━━━ MATERIALS PROVIDED
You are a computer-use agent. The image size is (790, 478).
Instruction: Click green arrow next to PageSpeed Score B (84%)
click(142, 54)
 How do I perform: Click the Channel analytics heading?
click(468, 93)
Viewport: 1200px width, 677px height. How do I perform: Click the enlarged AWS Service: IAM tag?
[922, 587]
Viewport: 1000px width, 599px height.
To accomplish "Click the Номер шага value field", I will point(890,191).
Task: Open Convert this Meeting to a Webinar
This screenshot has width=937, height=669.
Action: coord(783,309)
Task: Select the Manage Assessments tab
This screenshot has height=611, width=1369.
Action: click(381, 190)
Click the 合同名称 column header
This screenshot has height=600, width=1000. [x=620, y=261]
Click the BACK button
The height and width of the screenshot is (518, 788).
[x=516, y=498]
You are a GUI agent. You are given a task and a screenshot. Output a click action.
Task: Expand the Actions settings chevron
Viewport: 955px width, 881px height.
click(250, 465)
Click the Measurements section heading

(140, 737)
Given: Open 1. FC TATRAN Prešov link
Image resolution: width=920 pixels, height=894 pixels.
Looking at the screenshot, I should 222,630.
━━━━━━
=== TASK BRIEF ===
Every entry must appear again in the answer, exactly as written.

=== RESPONSE AREA ===
You are a computer-use agent. The image size is (790, 478).
Instruction: Click green arrow next to PageSpeed Score B (84%)
click(142, 54)
 How do I perform: Click the Channel analytics heading?
click(468, 93)
Viewport: 1200px width, 677px height. How do I perform: Click the enlarged AWS Service: IAM tag?
[922, 587]
Viewport: 1000px width, 599px height.
To accomplish "Click the Номер шага value field", I will point(890,191).
Task: Open Convert this Meeting to a Webinar
This screenshot has width=937, height=669.
Action: coord(783,309)
Task: Select the Manage Assessments tab
This screenshot has height=611, width=1369.
Action: click(381, 190)
Click the 合同名称 column header
This screenshot has height=600, width=1000. [x=620, y=261]
Click the BACK button
The height and width of the screenshot is (518, 788).
[x=516, y=498]
You are a GUI agent. You are given a task and a screenshot. Output a click action.
Task: Expand the Actions settings chevron
Viewport: 955px width, 881px height.
click(250, 465)
Click the Measurements section heading

(140, 737)
Given: Open 1. FC TATRAN Prešov link
Image resolution: width=920 pixels, height=894 pixels.
Looking at the screenshot, I should 222,630.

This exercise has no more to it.